Conjunto de tarefas:
**a)** No trecho sobre o sofrimento de Deus, quais palavras a citação de Paul Little usa para dizer como Deus não é? Liste todas.
**b)** Escreva a continuação do trecho sobre o sofrimento de Deus a partir da última frase dele.

Paul Little afirma: "Deus não é um soberano distante, indiferente, impenetrável, afastado de Seu povo e do sofrimento dele. Deus não apenas está consciente do sofrimento, mas o sente. Por mais que possamos sofrer, precisamos nos lembrar de que Deus é o grande sofredor."9 Ellen G. White diz que "Jesus garante a Seus discípulos a simpatia de Deus para com eles em suas necessidades e fraquezas. Nenhum suspiro se desprende, nenhuma dor é sentida, desgosto algum magoa o coração, sem que sua vibração se faça sentir no coração do Pai".10
5. A destruição final dos não arrependidos. A eliminação dos não arrependidos, no juízo final, será o momento da mais intensa aflição de Deus. Às vezes, penso que essa aflição provocará em Deus um sentimento eterno de vazio de cada pessoa que se perder.

Trecho dos dados:
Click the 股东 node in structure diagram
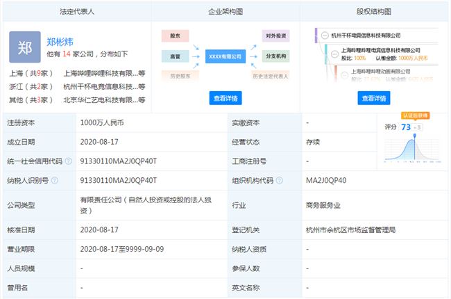This screenshot has width=451, height=299. point(175,35)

Respostas por tarefa:
**a)** distante, indiferente, impenetrável, afastado de Seu povo e do sofrimento dele

**b)**
Por que isso é importante? - O seguinte texto de Ellen G. White resume muito bem o que dissemos até aqui: "Poucos tomam em consideração o sofrimento que o pecado causou a nosso Criador. Todo o Céu sofreu com a agonia de Cristo; mas esse sofrimento não começou nem terminou com Sua manifestação em humanidade. A cruz é uma revelação, aos nossos sentidos embotados, da dor que o pecado, desde o seu início, acarretou ao coração de Deus."11 O sofrimento divino existirá durante todo o período em que o pecado estiver presente, mas haverá um dia em que ambos chegarão ao fim.
Neste momento, surge a pergunta: Qual é a importância prática de tudo isso para os seres humanos em geral, e para os cristãos em especial? A resposta para essa pergunta inclui várias linhas de pensamento:
1. O sofrimento de Deus é uma consequência da presença do mal no mundo. Portanto, os cristãos devem fazer todo o possível, com a ajuda divina, para apressar o dia em que o mal e o sofrimento serão eliminados do Universo.
2. Ao contemplar as consequências destrutivas do pecado na vida dos seres humanos, Deus experimenta grande sofrimento. Então, pelo poder do Espírito Santo, devemos nos afastar daquilo que é contrário à vontade de Deus. Pastores, professores e pais devem buscar persuadir, respectivamente, membros da igreja, estudantes e filhos a evitar o pecado.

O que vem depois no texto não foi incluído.